8.22.2009

there are no quick fixes...

in today's world full of fast fixes, convenience, and excess, people take little or no responsibility for what we do to and put into our bodies. when we finally have to confront the consequences of bad decisions, more often than not we tend to look for the easist way. in my personal opinion all the diet fads, surgeries and what all just seem like the latest crop of quick fixes to avoid feeling at all responsible for our own bad habits. it frustrates me so bad that as a whole society we take so little responsibility for our actions and then take advantage of a big problem to make beaucoup bank with the latest diet trick or fad. making changes that you can stick with for life is the only way to truly make an effective difference.

just for the record, i'm not putting down bypass or plastic surgery or dieting for other people. if it's something someone wants to do, i say go for it. just to be aware of the possibilities. personally, i've tried my fair share of stupid diets and shit and seen what they can and can't do and have thus developed an opinion. any one person can have any one opinion. i'm just sharing my point of view.

when i was twelve, my mother sat me down and told me i should think seriously about weight loss surgery. at the time i was doing weight watchers and trying so hard to please everyone but me. i was just...crushed. i was confused and seriously low in the self-esteem department. that experience has kind of colored my opinion about gastric bypass and weight loss surgeries. in a bad way. that and the major trend i've seen in that industry over the years haven't helped it out much.

i see the gaunt faces and sagging bodies of post-bypass patients and can't help but think that they look so sad and unsatisfied. they think that if they could only be thin, they'd be happy. but i just can't see it. they fix the physical issue but do nothing to deal with the psychological and emotional issues that go along with every weight problem. i've known a few people that have had it done, and usually something like two out of three gain it all back, often and then some. the only thing that gets changed is amount of food that can be crammed in at the time. it doesn't teach a person how to understand the connection between mind and heart and body and hunger. i once knew a chick who had gastric bypass, and within six months she was bingeing like no one's business. the difference? because of the size of her stomach it took her three times as long to get it over with. which only prolonged the problem and made it bigger and harder to see at the same time. when she suddenly looked in the mirror and saw that she'd gained more than half the wieght she'd lost back, she was devastated and really couldn't understand how it happened.

plastic surgery can have the same song and dance. lipo, for example, sucks out the offending fat cells, but what it doesn't suck out are the feelings and stressors that trigger shitty eating and drinking habits.
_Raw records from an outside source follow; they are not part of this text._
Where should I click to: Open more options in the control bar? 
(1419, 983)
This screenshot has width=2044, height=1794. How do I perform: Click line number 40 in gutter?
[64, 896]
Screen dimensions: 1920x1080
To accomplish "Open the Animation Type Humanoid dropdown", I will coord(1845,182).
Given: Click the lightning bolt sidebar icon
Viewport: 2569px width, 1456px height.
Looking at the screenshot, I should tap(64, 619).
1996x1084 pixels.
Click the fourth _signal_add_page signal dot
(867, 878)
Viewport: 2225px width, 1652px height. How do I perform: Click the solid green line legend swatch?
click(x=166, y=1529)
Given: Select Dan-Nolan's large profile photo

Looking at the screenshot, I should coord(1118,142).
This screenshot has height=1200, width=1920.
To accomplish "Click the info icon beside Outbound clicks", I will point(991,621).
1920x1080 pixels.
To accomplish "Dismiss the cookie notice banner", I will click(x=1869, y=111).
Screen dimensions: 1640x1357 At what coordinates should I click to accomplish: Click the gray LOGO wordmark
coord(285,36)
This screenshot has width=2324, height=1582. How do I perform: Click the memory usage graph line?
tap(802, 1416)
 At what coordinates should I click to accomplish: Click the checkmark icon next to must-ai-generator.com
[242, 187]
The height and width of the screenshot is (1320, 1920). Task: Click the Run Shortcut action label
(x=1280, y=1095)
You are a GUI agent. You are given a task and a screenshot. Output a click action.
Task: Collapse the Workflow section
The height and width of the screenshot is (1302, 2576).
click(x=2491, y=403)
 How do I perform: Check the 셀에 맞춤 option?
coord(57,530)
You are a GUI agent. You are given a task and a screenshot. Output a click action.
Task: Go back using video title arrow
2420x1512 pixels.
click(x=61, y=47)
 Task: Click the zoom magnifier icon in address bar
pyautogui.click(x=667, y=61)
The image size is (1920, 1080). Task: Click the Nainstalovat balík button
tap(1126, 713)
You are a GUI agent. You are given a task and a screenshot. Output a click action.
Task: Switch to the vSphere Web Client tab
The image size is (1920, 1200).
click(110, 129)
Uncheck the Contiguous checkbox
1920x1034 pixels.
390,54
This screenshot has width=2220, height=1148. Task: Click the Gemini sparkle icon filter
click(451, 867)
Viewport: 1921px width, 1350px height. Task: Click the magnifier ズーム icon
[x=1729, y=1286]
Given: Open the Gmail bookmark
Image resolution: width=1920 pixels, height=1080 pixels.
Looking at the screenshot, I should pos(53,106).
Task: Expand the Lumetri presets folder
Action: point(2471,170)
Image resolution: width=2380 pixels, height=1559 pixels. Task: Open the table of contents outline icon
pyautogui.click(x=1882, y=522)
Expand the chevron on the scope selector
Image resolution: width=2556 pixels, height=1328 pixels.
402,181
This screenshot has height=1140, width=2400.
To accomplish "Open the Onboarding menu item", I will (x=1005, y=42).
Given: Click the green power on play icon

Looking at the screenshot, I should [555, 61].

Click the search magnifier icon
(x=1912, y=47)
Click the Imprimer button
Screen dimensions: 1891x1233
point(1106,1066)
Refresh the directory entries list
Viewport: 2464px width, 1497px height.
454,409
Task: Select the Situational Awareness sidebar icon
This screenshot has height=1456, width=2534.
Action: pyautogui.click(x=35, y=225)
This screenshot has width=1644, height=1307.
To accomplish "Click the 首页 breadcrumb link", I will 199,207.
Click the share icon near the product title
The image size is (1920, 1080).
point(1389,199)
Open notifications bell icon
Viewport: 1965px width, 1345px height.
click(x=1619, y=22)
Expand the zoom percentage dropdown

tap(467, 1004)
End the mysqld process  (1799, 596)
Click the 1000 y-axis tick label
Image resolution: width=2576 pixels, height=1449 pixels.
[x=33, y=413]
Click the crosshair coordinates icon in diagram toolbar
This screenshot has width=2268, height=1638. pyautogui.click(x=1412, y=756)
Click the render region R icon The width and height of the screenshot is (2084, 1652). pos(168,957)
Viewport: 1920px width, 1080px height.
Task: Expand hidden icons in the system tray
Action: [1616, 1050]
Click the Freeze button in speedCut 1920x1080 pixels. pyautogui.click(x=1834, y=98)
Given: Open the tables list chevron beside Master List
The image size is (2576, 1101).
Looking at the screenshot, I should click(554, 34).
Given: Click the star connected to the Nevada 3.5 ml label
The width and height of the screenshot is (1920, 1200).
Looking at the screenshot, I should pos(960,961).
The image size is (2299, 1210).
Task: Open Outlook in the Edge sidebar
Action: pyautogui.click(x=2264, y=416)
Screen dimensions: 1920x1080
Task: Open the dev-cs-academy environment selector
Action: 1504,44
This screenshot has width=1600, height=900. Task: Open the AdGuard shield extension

Dr. David Haslam, chairman of the national obesity forum, said liposuction is not an obesity treatment, rather a purely cosmetic procedure. "All it does is take away the subcutaneous fat under the skin, whereas the dangerous fat is deep under the skin around our abdomens and waists." (for more about liposuction click here)

crash dieting can bring more disaster than success, too. in high school i went through this major diet phase. i lost and gained probably something like 100 lbs. fed up with constantly restriciting and depriving myself, fed up with being hungry all the time and not loving myself or being able to even notice what success i did make, i just started eating. and eating and eating. everything and anything, all the time.

by the time i graduated i weighed 300 lbs. i was insane with hating myself. so i just decided to stop. stop dieting forever. and i haven't dieted since. i gained plenty of weight, but i also learned a lot about myself. i learned that when i focus on more in my life than just the way i looked, i actually accomplished things.

quick fixes offer a path of least resistance and the least amount of effort. and this is not to say i don't dream sometimes of waking up one morning and suddenly being a size 10, but it's just not plausible. happiness and a healthy self image (on the inside and outside) take hard work and the long long road.

1 comment:

  1. Amen. I think it is amazing that at 21 you have so much clarity. It took me a long time and years of loathing my body (mostly in private) to get to the place at 30 years old to say, I refuse to hate myself because I am fat. I am accomplished in so many areas of my life. I have great friends and family. The fact that I am fat should not define me nor will I allow it to.